Posted on | Author Keith Collantine

Kimi Raikkonen, Melbourne, Ferrari, 2008, 470150

Australia was an unmitigated disaster for Ferrari, and the Italian press left them in no doubt of that.

Tuttosport said: “Raikkonen was a shadow of himself and Massa [was] inattentive. Not since 1992 has Ferrari started a season so badly.” They pointed out that it was the team’s first race without Jean Todt (who joined in 1993).

The drivers made mistakes, the team made mistakes, the cars were slow in qualifying, and unreliable.

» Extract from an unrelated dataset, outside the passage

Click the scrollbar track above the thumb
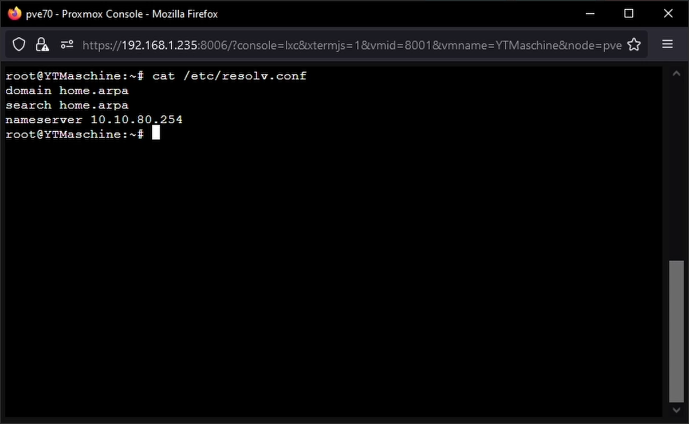This screenshot has height=424, width=689. pyautogui.click(x=676, y=169)
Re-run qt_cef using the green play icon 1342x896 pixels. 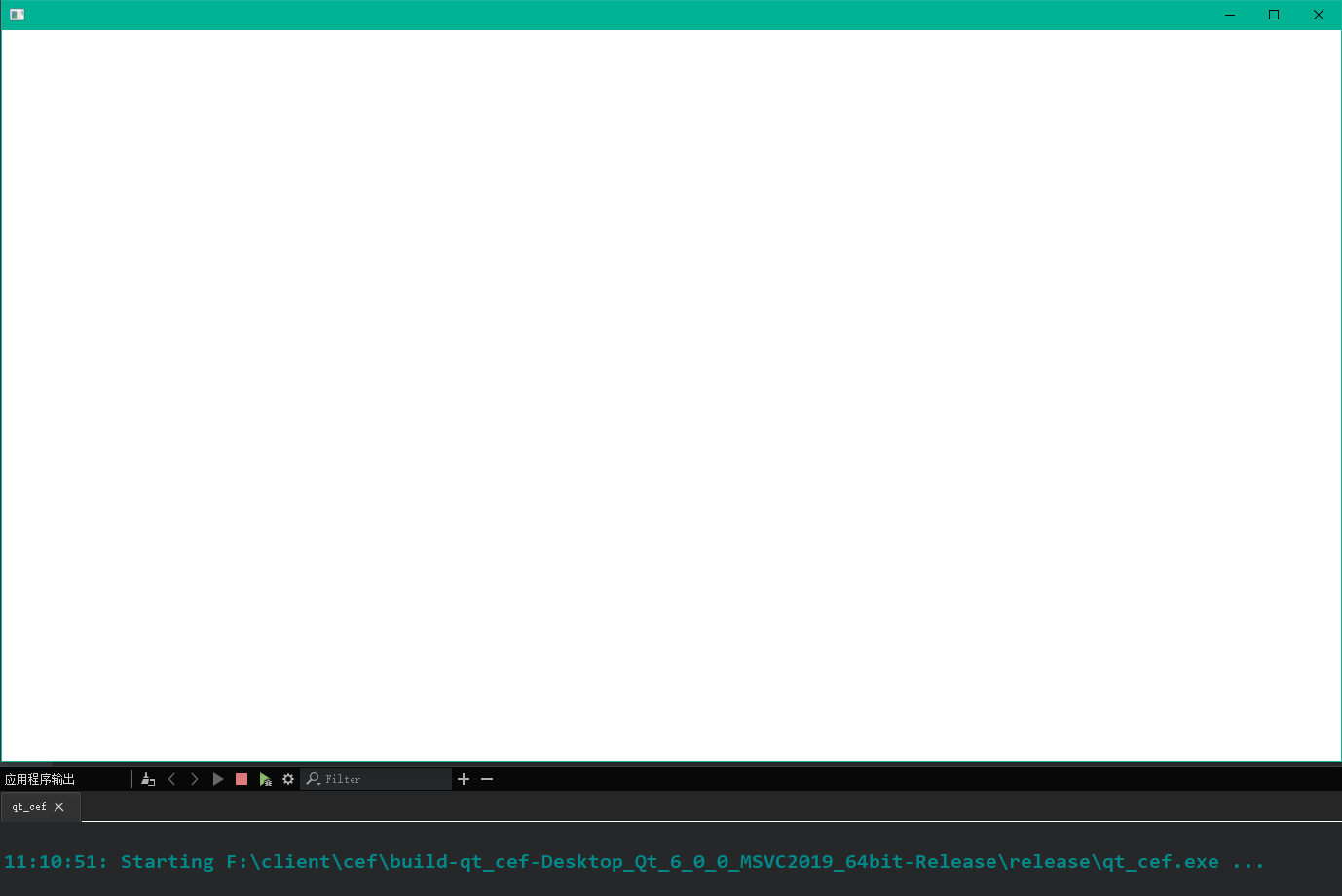tap(218, 778)
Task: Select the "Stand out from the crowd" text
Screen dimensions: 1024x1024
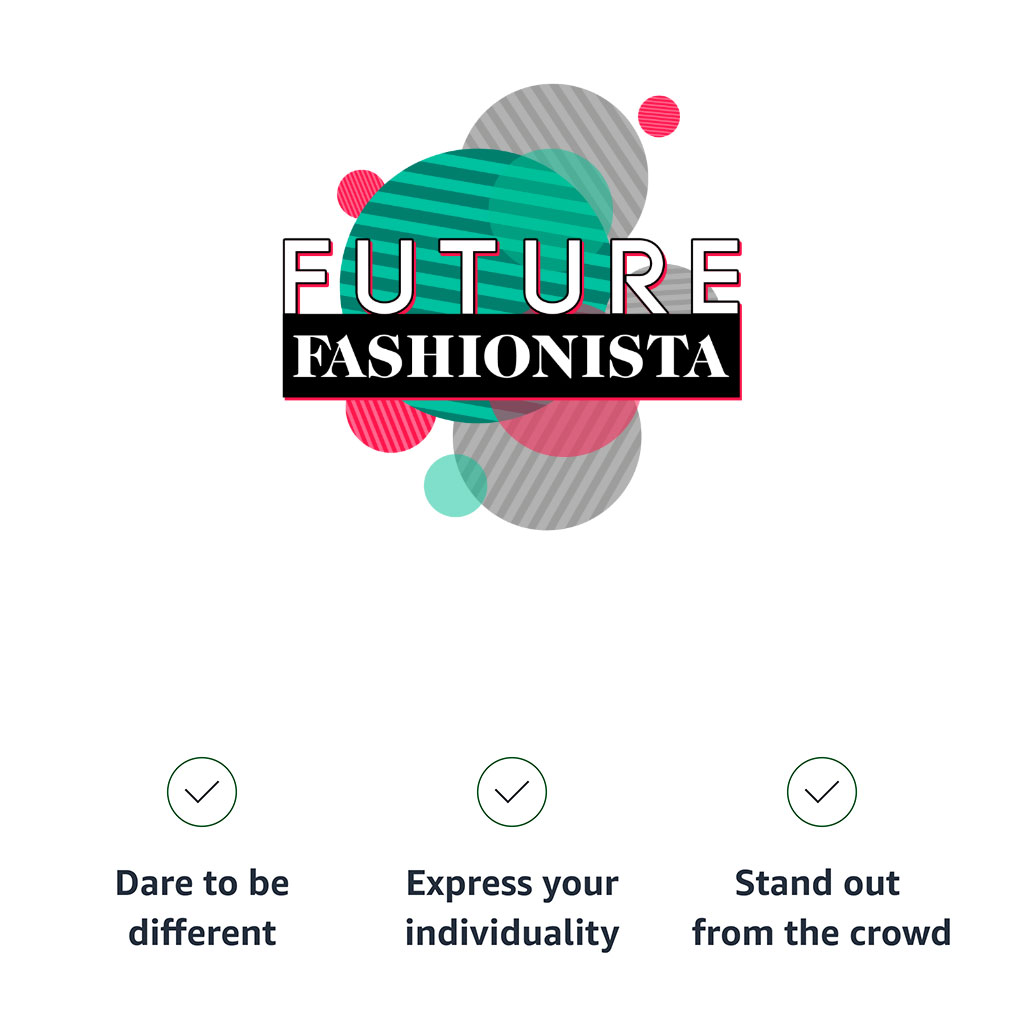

Can they fix all these problems in just seven days?

New team boss Stefano Domenicali urged the team not to over-react following the debacle at Melbourne and focused his attention on what he thinks is the biggest of the team’s problems:

The main concern is to understand the reliability problems. We had two engines fail so this is the main issue to understand.

Engine problems halted not only Kimi Raikkonen and Felipe Massa but also Sebastien Bourdais in his Ferrari-engined Toro Rosso. But Massa suggested Ferrari don’t know what the problem is – only what it isn’t:

It wasn’t the temperature that affected our engines, it was something else which we need to discover very quickly.

The engines that failed in Melbourne have been returned to the team’s base in Maranello for further study.

What about long-term problems? Few expect Raikkonen’s bizarrely off-colour performance to be any more than a one-off: even Michael Schumacher had his off days, after all.

But Massa’s detractors are far greater in number, and those who said he would struggle now traction control has been banned (a luxury he has had through his entire F1 career) probably felt vindicated when he speared off at the first corner in Melbourne.

Team organisation is the other concern. Todt has not only left the pit wall but also his role as CEO. But if he had been running things last weekend instead of Domenicali would Raikkonen have left the pits to qualify with an incorrectly set fuel pump? And would the team have missed their chance to bring him in to refuel on race day under the second safety car?

Was Ferrari’s shocker in Melbourne just a bad case of opening night jitters? Malaysia will give us a clue about the direction the Scuderia is going in 2008.